AIM: Quote every line of the records from the one containing "Given: Click the first breadcrumb ГОСТ link" down to the one containing "pyautogui.click(x=95, y=721)", including both, leaving the pictures out of your answer.

SUPPLIED DATA:
______________________________

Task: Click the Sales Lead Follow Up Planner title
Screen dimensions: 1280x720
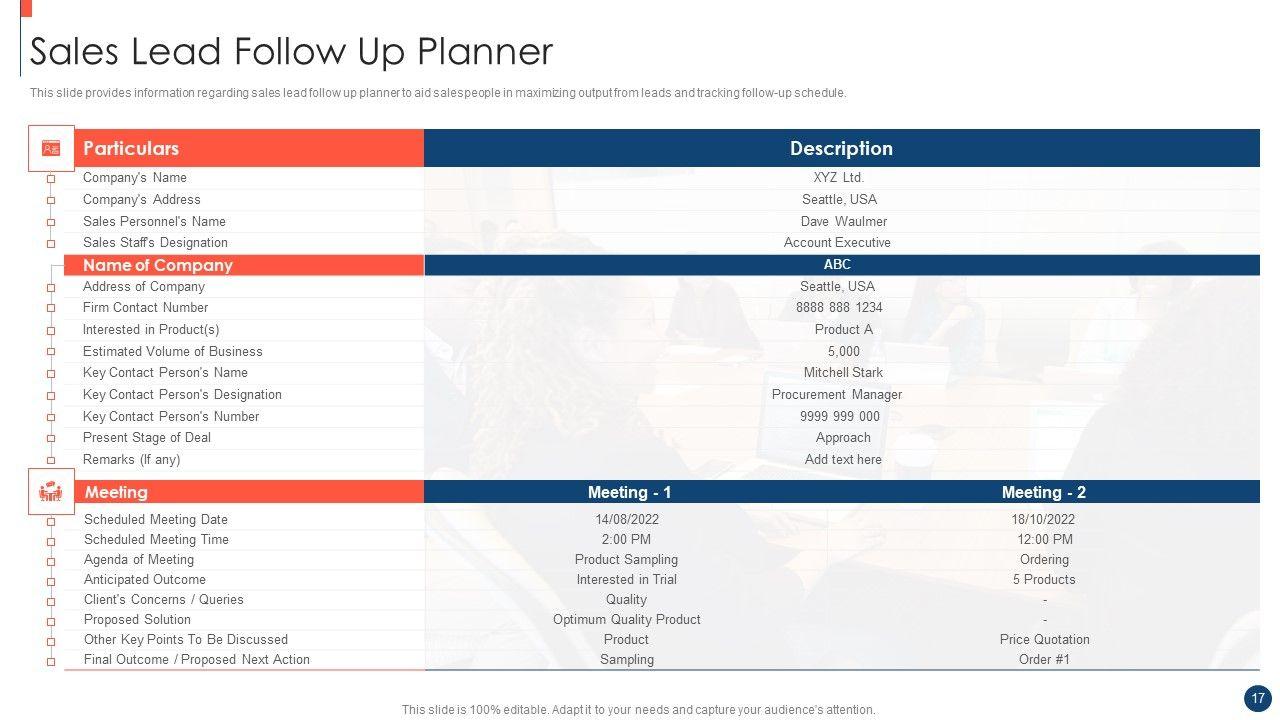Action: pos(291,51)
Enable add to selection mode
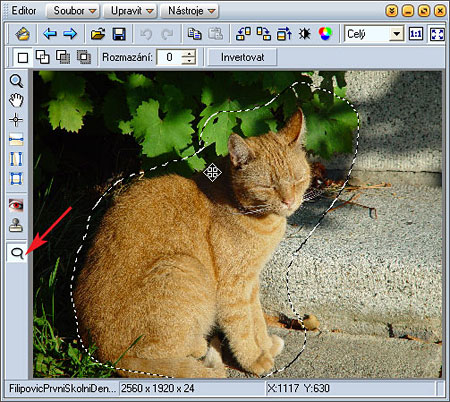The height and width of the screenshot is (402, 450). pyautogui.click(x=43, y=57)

______________________________

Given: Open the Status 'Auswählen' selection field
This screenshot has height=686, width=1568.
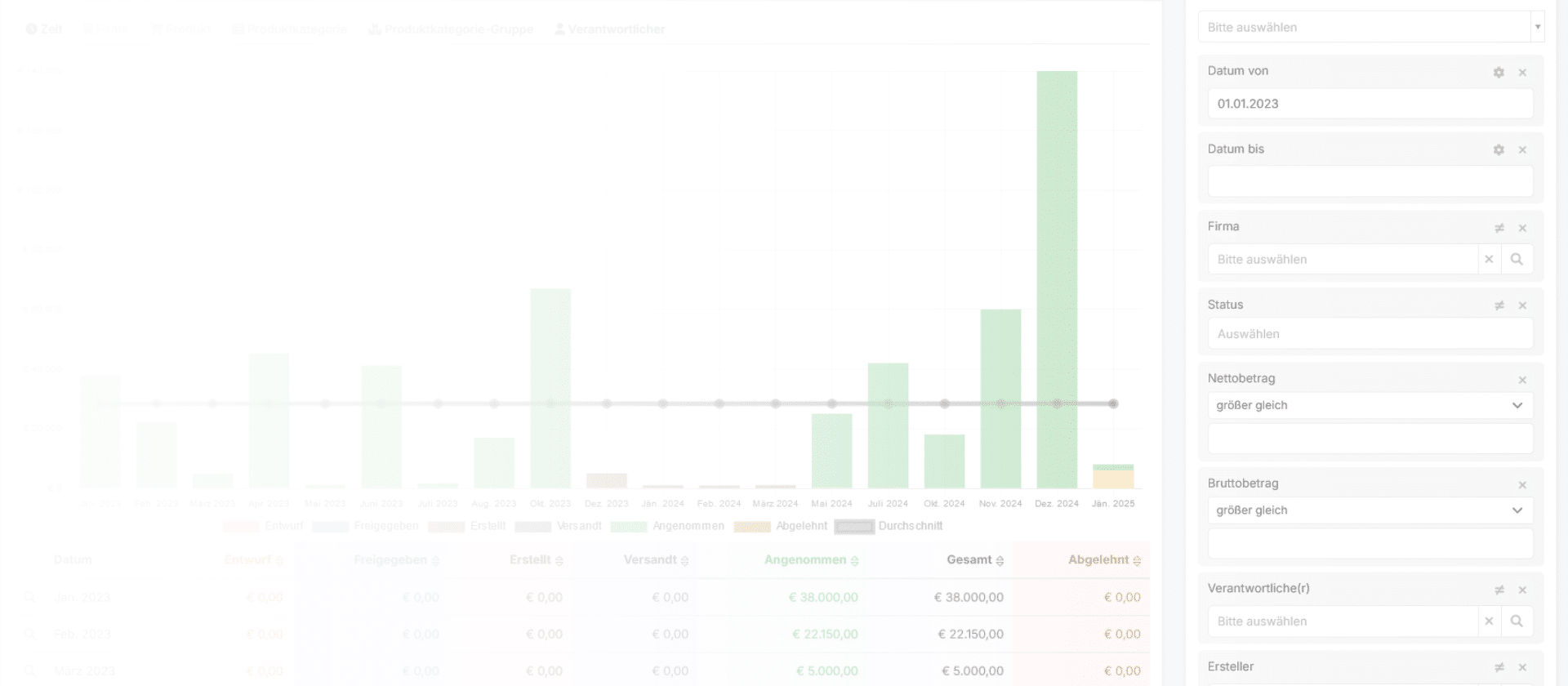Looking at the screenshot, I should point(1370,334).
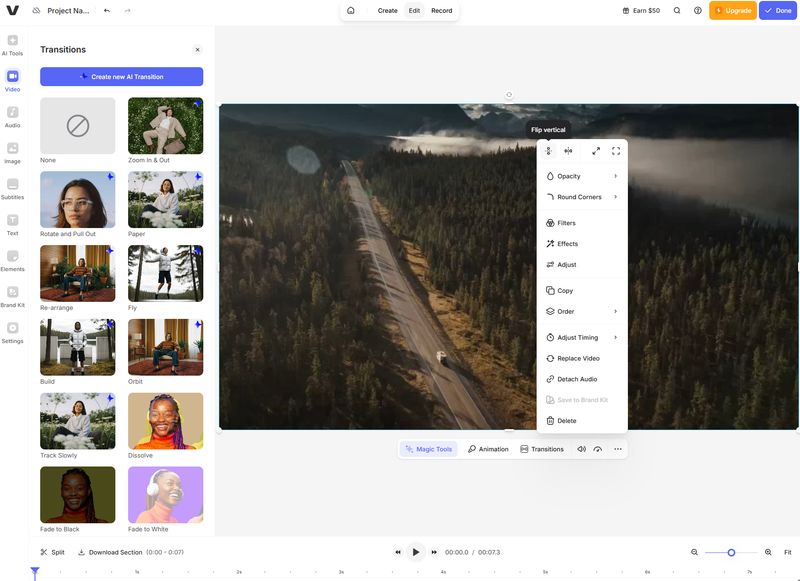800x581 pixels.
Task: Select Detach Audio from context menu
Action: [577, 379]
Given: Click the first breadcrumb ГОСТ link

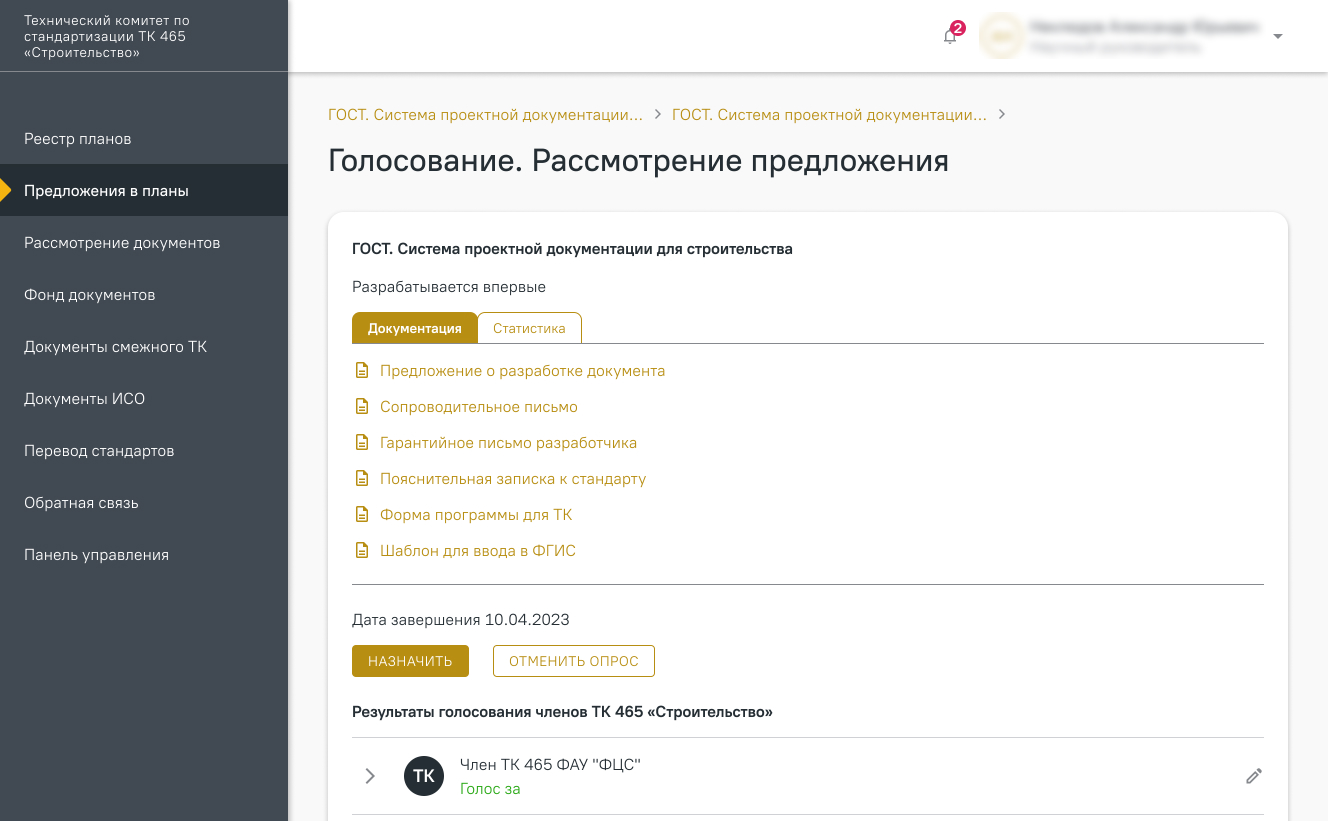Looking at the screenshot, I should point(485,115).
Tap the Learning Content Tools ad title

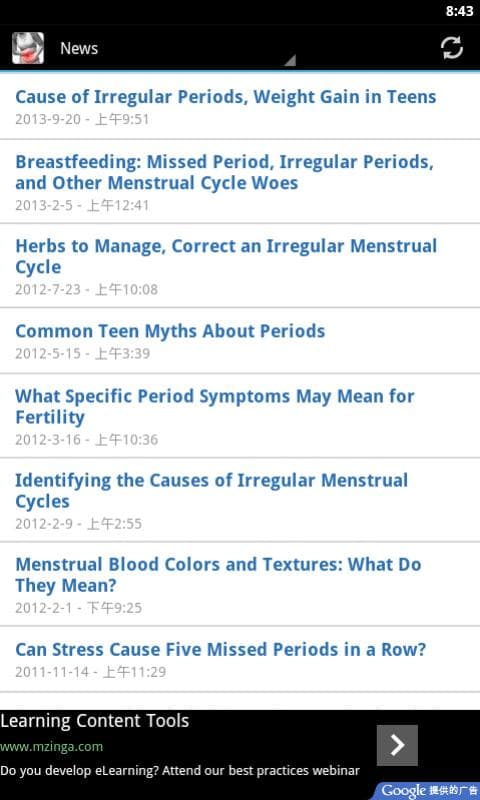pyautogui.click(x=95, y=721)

______________________________

FULL SOLUTION:
Given: Click the first breadcrumb ГОСТ link

Looking at the screenshot, I should point(485,115).
Tap the Learning Content Tools ad title

pyautogui.click(x=95, y=721)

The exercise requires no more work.